Corporate integrity profile assessment is a valuable tool for communicating your ability to manage opportunities and risks internally. Through our assessment, DNV can locate opportunities for improvement, and help you turn them into strategic, organisational and operational advantages.

Understanding and managing the risks that could threaten your business makes it possible to reduce the interruptions that detection and investigations represent. Consequently you are able to better balance risk adversity and conscious risk taking.

Benefits

The generated profile after we have done our assessment provides a snapshot of how resistant your organisation is to the effects and impact of fraud and corruption – for example on profitability, long-term value, reputation, and internal culture. It also provides a benchmark against widely accepted conventions, principles, and guidelines in the field of preventing fraud and corruption.

The profile is an independent third-party validation of your ability to manage risk related to fraud and corruption. Companies that perform well will additionally benefit from communicating this to external stakeholders like investors, regulators, and others.

Features

A corporate integrity profile assessment analyses your company's risk profile and measures 12 elements that your organisation most likely has in place to reduce your risk of fraud and corruption.

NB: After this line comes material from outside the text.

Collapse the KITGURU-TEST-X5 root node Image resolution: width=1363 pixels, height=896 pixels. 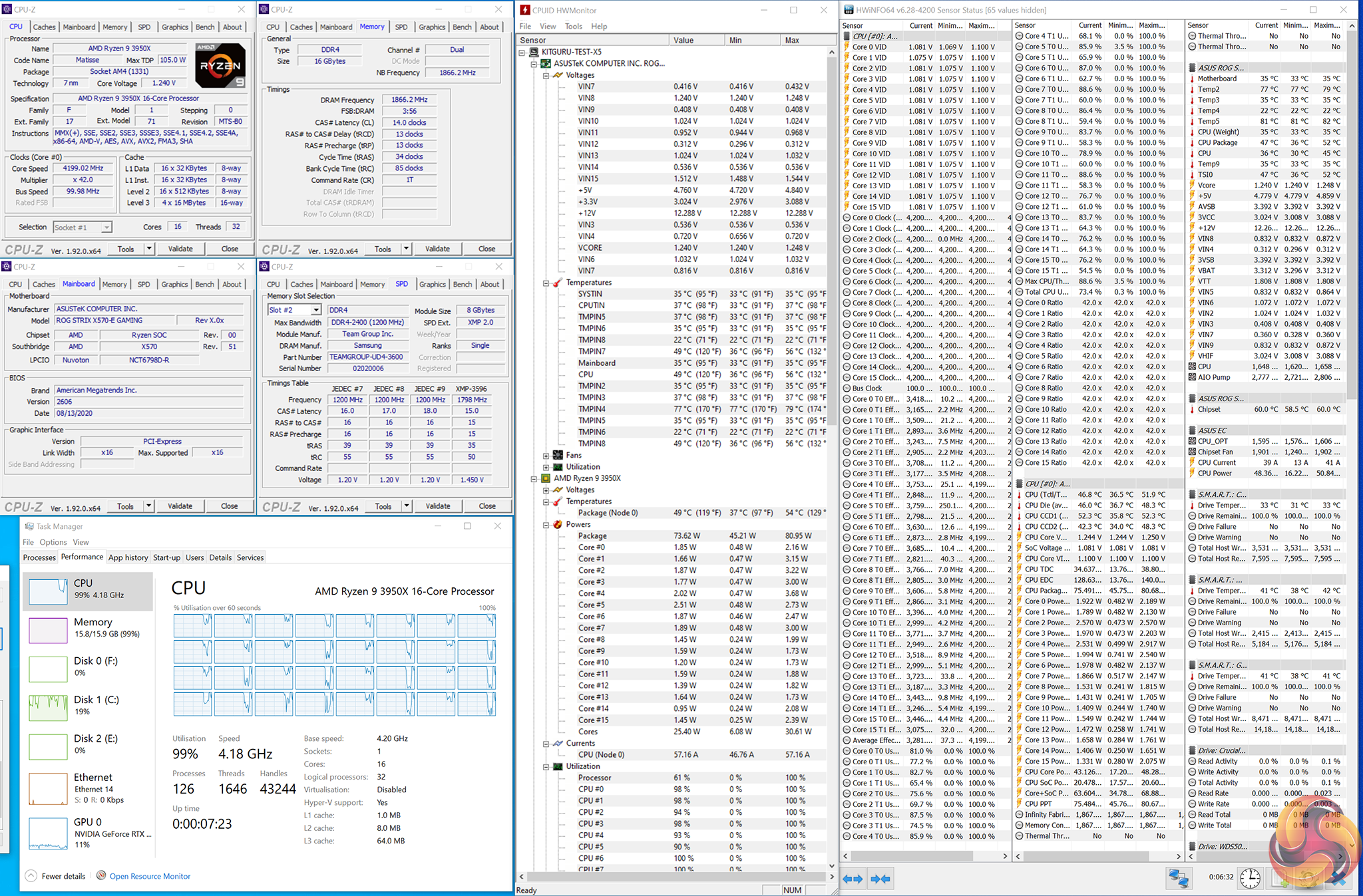pos(522,52)
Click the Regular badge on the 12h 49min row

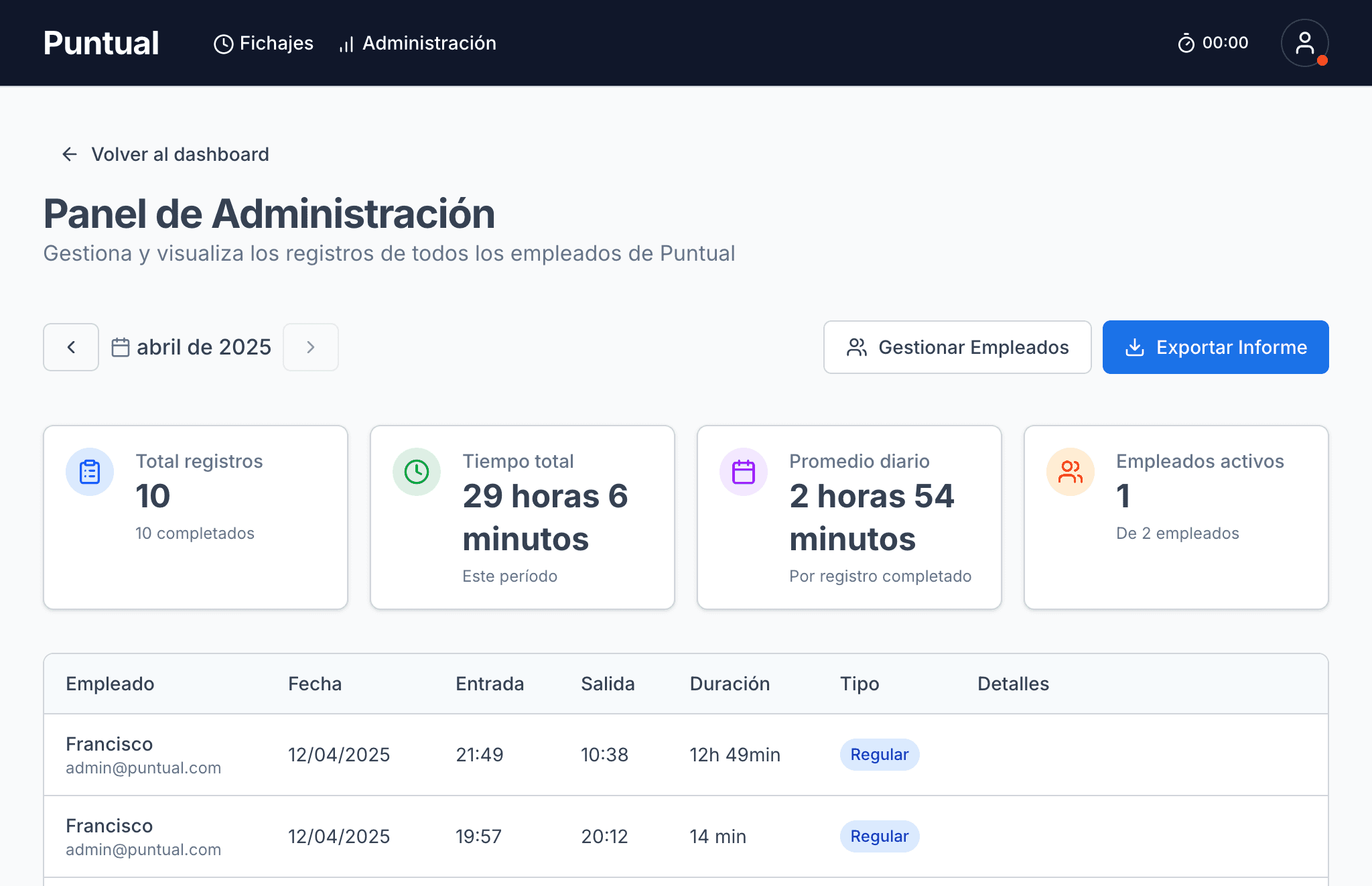coord(879,755)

Building effective resistance to fraud and corruption requires teamwork across core functions of a company. Involved parties include the CEO, financial department, legal department,
human resources, internal audit and security, and corporate communications, each with a distinct role and responsibility.

1. Tone at the top
2. Risk Assessment
3. Risk Treatment
4. Implementations of controls
5. Training and awareness programmes
6. Risk Follow up
7. Internal Audit Processes
8. Monitoring of the Executive Board
9. Monitoring and detection
10. Management of incidents
11. Learning from events
12. Results and reviews of action

Framework

Instead of introducing new requirements, our assessment is built on the following framework:

  • UN global compact principle on anti-corruption

  • Business approaches to combating corrupt practices

  • Transparency International’s business principles for countering bribery

  • COSO internal control framework

  • Sarbanes-Oxley Act of 2002, section 404

  • U.S. Foreign Corrupt Practices Act

Even if not necessarily legally binding for your organisation, these conventions, principles, and guidelines constitute a widely accepted framework for preventing fraud and corruption.